Problem:
Could you give the lines below again with "dropdown" replaced by "drop-down menu" throughout, leaving everything else unchanged?

Dataset:

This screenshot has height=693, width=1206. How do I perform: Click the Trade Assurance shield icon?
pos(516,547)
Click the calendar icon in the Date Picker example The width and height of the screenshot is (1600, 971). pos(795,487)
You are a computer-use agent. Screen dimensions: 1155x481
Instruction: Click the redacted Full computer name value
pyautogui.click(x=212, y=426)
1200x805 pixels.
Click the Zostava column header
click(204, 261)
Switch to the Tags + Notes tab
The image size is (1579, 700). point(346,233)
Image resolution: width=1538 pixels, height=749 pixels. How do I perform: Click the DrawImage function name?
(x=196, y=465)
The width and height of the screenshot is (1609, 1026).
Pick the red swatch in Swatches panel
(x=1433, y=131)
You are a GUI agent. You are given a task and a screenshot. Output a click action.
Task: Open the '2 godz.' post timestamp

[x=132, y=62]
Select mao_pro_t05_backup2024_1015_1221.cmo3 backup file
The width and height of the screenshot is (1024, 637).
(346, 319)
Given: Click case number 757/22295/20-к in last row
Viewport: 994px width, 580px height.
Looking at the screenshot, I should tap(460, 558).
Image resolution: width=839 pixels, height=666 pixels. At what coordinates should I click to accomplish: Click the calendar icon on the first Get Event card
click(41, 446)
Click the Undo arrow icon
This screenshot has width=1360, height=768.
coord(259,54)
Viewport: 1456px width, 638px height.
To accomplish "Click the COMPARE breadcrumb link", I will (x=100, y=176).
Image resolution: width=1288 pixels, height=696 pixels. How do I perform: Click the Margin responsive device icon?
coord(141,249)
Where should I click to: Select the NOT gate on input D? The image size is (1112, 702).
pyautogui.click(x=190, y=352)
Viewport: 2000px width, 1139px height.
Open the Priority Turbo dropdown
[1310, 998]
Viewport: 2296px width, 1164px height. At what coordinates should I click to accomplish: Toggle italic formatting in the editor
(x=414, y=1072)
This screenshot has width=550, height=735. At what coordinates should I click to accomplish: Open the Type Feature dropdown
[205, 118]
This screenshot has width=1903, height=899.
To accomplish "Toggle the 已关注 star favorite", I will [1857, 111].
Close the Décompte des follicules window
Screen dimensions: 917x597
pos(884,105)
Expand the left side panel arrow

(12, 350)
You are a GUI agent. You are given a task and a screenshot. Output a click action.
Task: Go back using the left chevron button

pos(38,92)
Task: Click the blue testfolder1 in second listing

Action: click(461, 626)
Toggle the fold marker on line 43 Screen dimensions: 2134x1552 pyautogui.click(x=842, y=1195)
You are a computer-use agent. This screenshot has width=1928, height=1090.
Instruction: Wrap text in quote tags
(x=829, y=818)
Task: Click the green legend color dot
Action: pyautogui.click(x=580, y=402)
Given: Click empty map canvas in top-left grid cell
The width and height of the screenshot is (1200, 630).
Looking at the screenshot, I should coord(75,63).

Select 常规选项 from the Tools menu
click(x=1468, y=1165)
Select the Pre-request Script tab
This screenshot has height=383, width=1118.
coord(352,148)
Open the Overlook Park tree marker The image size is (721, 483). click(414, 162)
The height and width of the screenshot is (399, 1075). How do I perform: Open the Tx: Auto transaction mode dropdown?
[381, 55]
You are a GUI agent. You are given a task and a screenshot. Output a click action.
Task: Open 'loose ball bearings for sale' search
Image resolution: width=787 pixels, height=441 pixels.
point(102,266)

Exercise result:
This screenshot has height=693, width=1206. How do I perform: Click the Trade Assurance shield icon?
pos(516,547)
Click the calendar icon in the Date Picker example The width and height of the screenshot is (1600, 971). pos(795,487)
You are a computer-use agent. Screen dimensions: 1155x481
Instruction: Click the redacted Full computer name value
pyautogui.click(x=212, y=426)
1200x805 pixels.
Click the Zostava column header
click(204, 261)
Switch to the Tags + Notes tab
The image size is (1579, 700). point(346,233)
Image resolution: width=1538 pixels, height=749 pixels. How do I perform: Click the DrawImage function name?
(x=196, y=465)
The width and height of the screenshot is (1609, 1026).
Pick the red swatch in Swatches panel
(x=1433, y=131)
You are a GUI agent. You are given a task and a screenshot. Output a click action.
Task: Open the '2 godz.' post timestamp

[x=132, y=62]
Select mao_pro_t05_backup2024_1015_1221.cmo3 backup file
The width and height of the screenshot is (1024, 637).
(346, 319)
Given: Click case number 757/22295/20-к in last row
Viewport: 994px width, 580px height.
Looking at the screenshot, I should tap(460, 558).
Image resolution: width=839 pixels, height=666 pixels. At what coordinates should I click to accomplish: Click the calendar icon on the first Get Event card
click(41, 446)
Click the Undo arrow icon
This screenshot has width=1360, height=768.
coord(259,54)
Viewport: 1456px width, 638px height.
To accomplish "Click the COMPARE breadcrumb link", I will (x=100, y=176).
Image resolution: width=1288 pixels, height=696 pixels. How do I perform: Click the Margin responsive device icon?
coord(141,249)
Where should I click to: Select the NOT gate on input D? The image size is (1112, 702).
pyautogui.click(x=190, y=352)
Viewport: 2000px width, 1139px height.
Open the Priority Turbo drop-down menu
[1310, 998]
Viewport: 2296px width, 1164px height. At what coordinates should I click to accomplish: Toggle italic formatting in the editor
(x=414, y=1072)
This screenshot has width=550, height=735. At what coordinates should I click to accomplish: Open the Type Feature drop-down menu
[205, 118]
This screenshot has width=1903, height=899.
To accomplish "Toggle the 已关注 star favorite", I will [1857, 111].
Close the Décompte des follicules window
Screen dimensions: 917x597
pos(884,105)
Expand the left side panel arrow

(12, 350)
You are a GUI agent. You are given a task and a screenshot. Output a click action.
Task: Go back using the left chevron button

pos(38,92)
Task: Click the blue testfolder1 in second listing

Action: click(461, 626)
Toggle the fold marker on line 43 Screen dimensions: 2134x1552 pyautogui.click(x=842, y=1195)
You are a computer-use agent. This screenshot has width=1928, height=1090.
Instruction: Wrap text in quote tags
(x=829, y=818)
Task: Click the green legend color dot
Action: pyautogui.click(x=580, y=402)
Given: Click empty map canvas in top-left grid cell
The width and height of the screenshot is (1200, 630).
Looking at the screenshot, I should coord(75,63).

Select 常规选项 from the Tools menu
click(x=1468, y=1165)
Select the Pre-request Script tab
This screenshot has height=383, width=1118.
coord(352,148)
Open the Overlook Park tree marker The image size is (721, 483). click(414, 162)
The height and width of the screenshot is (399, 1075). How do I perform: Open the Tx: Auto transaction mode drop-down menu?
[381, 55]
You are a GUI agent. You are given a task and a screenshot. Output a click action.
Task: Open 'loose ball bearings for sale' search
Image resolution: width=787 pixels, height=441 pixels.
point(102,266)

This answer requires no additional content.